**DATA RECORDS:**
=======
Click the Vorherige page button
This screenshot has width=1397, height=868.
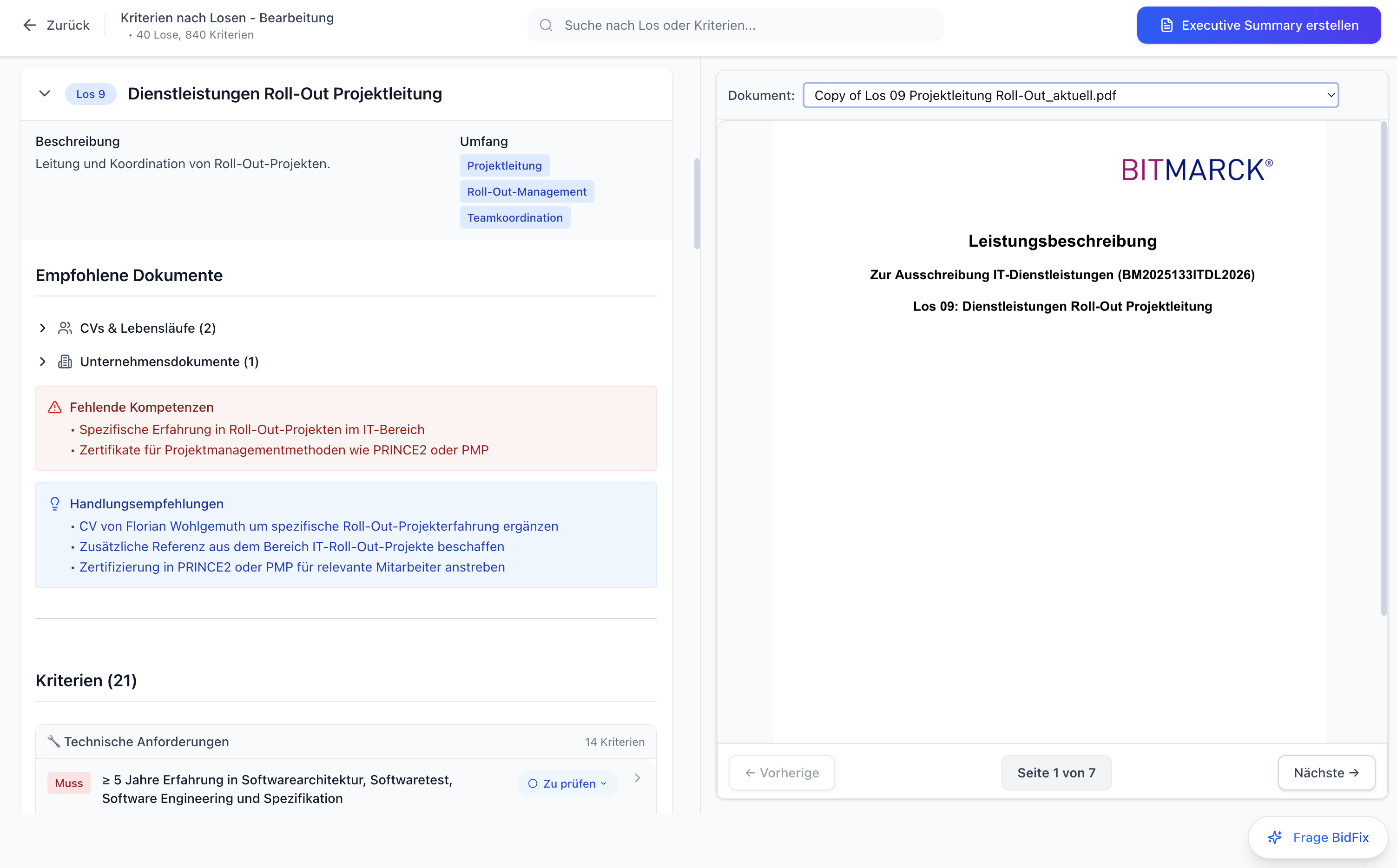tap(782, 773)
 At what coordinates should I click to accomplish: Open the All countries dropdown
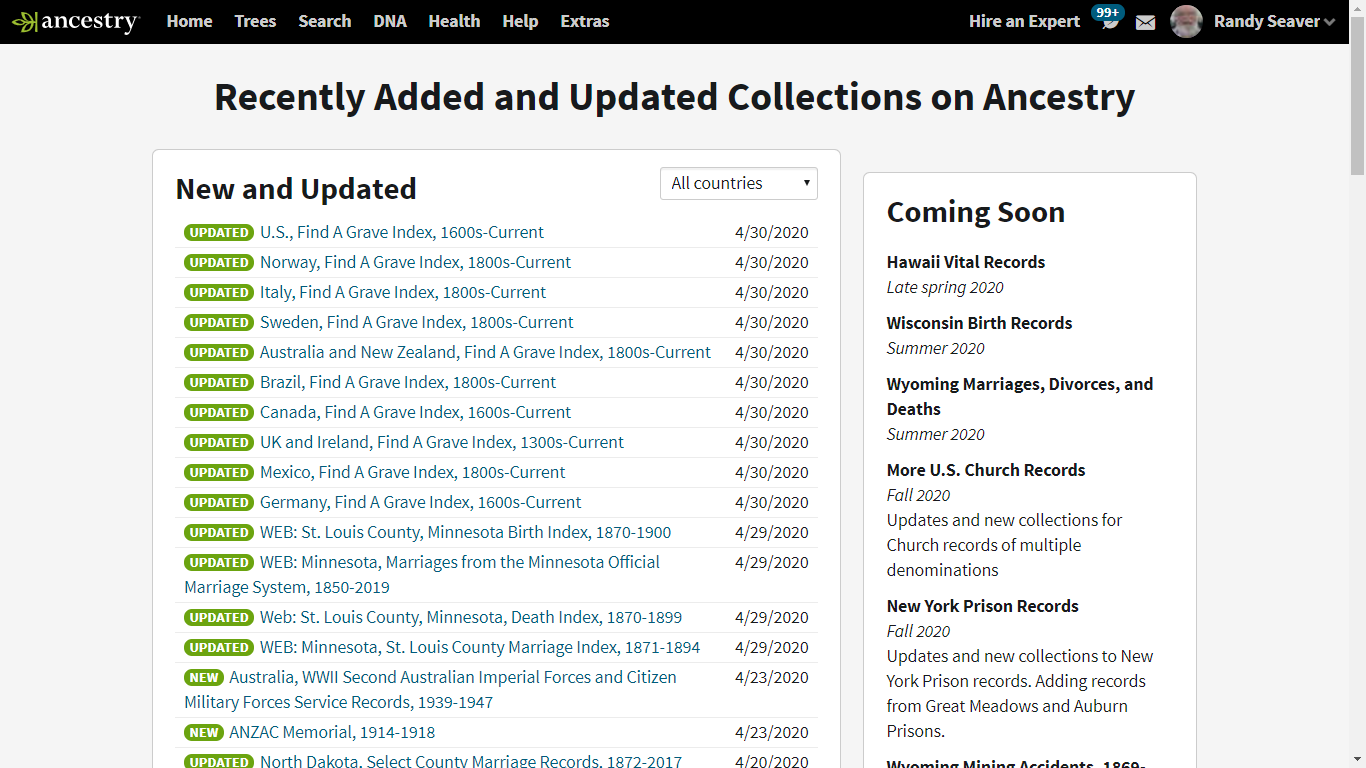tap(738, 183)
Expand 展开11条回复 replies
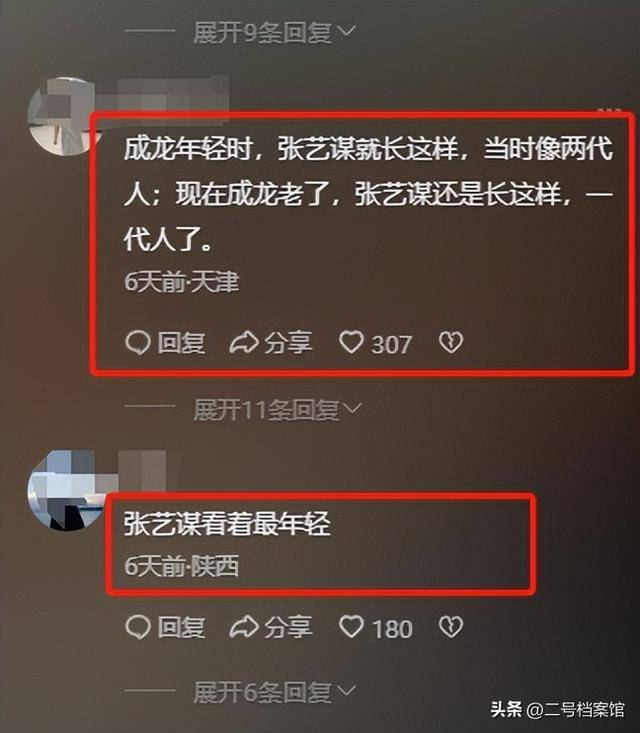640x733 pixels. [x=278, y=410]
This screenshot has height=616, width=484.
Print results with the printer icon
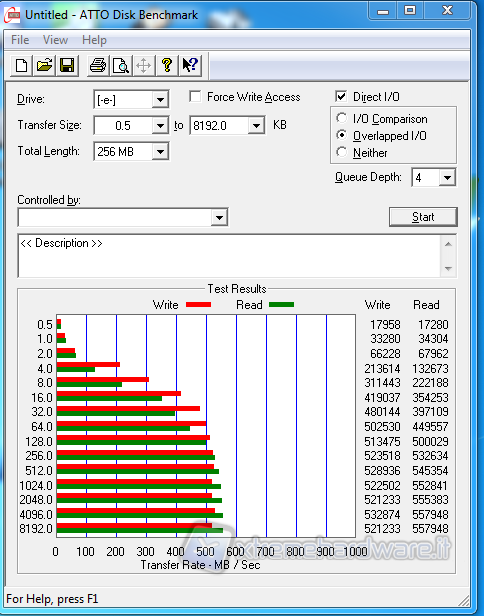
=======
**WHAT THE TASK REQUIRES:** Rewrite all of the records above, replacing "screenshot" with "capture" wherever it occurs and leaving everything else unchanged. Leave out the pictures.

**SOLUTION TO THIS TASK:**
Click the Vorherige page button
This capture has width=1397, height=868.
tap(782, 773)
 At what coordinates should I click to accomplish: Open the All countries dropdown
tap(738, 183)
Expand 展开11条回复 replies
640x733 pixels. [x=278, y=410]
This capture has height=616, width=484.
Print results with the printer icon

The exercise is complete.